--- DATA FOR PROCESSING ---
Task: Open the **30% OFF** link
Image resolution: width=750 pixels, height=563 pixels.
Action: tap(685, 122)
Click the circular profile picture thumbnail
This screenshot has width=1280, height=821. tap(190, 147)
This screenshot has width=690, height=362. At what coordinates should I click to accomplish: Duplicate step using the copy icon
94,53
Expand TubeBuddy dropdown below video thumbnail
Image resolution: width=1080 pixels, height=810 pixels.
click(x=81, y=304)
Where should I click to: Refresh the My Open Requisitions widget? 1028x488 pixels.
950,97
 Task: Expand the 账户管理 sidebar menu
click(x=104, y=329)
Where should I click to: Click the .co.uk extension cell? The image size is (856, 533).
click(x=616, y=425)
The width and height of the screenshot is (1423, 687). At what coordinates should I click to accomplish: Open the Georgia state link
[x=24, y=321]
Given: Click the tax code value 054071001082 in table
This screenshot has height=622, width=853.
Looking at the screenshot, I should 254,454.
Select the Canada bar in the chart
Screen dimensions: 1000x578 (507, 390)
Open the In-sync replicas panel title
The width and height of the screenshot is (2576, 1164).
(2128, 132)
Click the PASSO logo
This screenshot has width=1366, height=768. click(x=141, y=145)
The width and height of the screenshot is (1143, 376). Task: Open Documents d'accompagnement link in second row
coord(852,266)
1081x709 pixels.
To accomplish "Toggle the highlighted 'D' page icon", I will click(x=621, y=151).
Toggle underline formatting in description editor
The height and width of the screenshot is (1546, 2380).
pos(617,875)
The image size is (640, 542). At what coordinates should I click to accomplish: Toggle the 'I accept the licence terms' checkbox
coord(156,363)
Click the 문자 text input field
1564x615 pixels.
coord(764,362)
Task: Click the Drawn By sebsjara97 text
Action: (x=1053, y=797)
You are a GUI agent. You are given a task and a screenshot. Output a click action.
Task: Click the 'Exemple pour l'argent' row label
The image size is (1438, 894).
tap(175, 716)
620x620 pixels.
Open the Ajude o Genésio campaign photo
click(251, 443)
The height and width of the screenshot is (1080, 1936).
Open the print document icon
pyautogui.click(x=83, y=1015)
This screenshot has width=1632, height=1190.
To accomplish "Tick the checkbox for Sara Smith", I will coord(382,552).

--- WHAT TO DO ---
Convert each line of the material above into a JSON list of strings, one string per line, and leave out any blank lines.

--- EXERCISE RESPONSE ---
[
  "Task: Open the **30% OFF** link",
  "Image resolution: width=750 pixels, height=563 pixels.",
  "Action: tap(685, 122)",
  "Click the circular profile picture thumbnail",
  "This screenshot has width=1280, height=821. tap(190, 147)",
  "This screenshot has width=690, height=362. At what coordinates should I click to accomplish: Duplicate step using the copy icon",
  "94,53",
  "Expand TubeBuddy dropdown below video thumbnail",
  "Image resolution: width=1080 pixels, height=810 pixels.",
  "click(x=81, y=304)",
  "Where should I click to: Refresh the My Open Requisitions widget? 1028x488 pixels.",
  "950,97",
  " Task: Expand the 账户管理 sidebar menu",
  "click(x=104, y=329)",
  "Where should I click to: Click the .co.uk extension cell? The image size is (856, 533).",
  "click(x=616, y=425)",
  "The width and height of the screenshot is (1423, 687). At what coordinates should I click to accomplish: Open the Georgia state link",
  "[x=24, y=321]",
  "Given: Click the tax code value 054071001082 in table",
  "This screenshot has height=622, width=853.",
  "Looking at the screenshot, I should 254,454.",
  "Select the Canada bar in the chart",
  "Screen dimensions: 1000x578 (507, 390)",
  "Open the In-sync replicas panel title",
  "The width and height of the screenshot is (2576, 1164).",
  "(2128, 132)",
  "Click the PASSO logo",
  "This screenshot has width=1366, height=768. click(x=141, y=145)",
  "The width and height of the screenshot is (1143, 376). Task: Open Documents d'accompagnement link in second row",
  "coord(852,266)",
  "1081x709 pixels.",
  "To accomplish \"Toggle the highlighted 'D' page icon\", I will click(x=621, y=151).",
  "Toggle underline formatting in description editor",
  "The height and width of the screenshot is (1546, 2380).",
  "pos(617,875)",
  "The image size is (640, 542). At what coordinates should I click to accomplish: Toggle the 'I accept the licence terms' checkbox",
  "coord(156,363)",
  "Click the 문자 text input field",
  "1564x615 pixels.",
  "coord(764,362)",
  "Task: Click the Drawn By sebsjara97 text",
  "Action: (x=1053, y=797)",
  "You are a GUI agent. You are given a task and a screenshot. Output a click action.",
  "Task: Click the 'Exemple pour l'argent' row label",
  "The image size is (1438, 894).",
  "tap(175, 716)",
  "620x620 pixels.",
  "Open the Ajude o Genésio campaign photo",
  "click(251, 443)",
  "The height and width of the screenshot is (1080, 1936).",
  "Open the print document icon",
  "pyautogui.click(x=83, y=1015)",
  "This screenshot has width=1632, height=1190.",
  "To accomplish \"Tick the checkbox for Sara Smith\", I will coord(382,552)."
]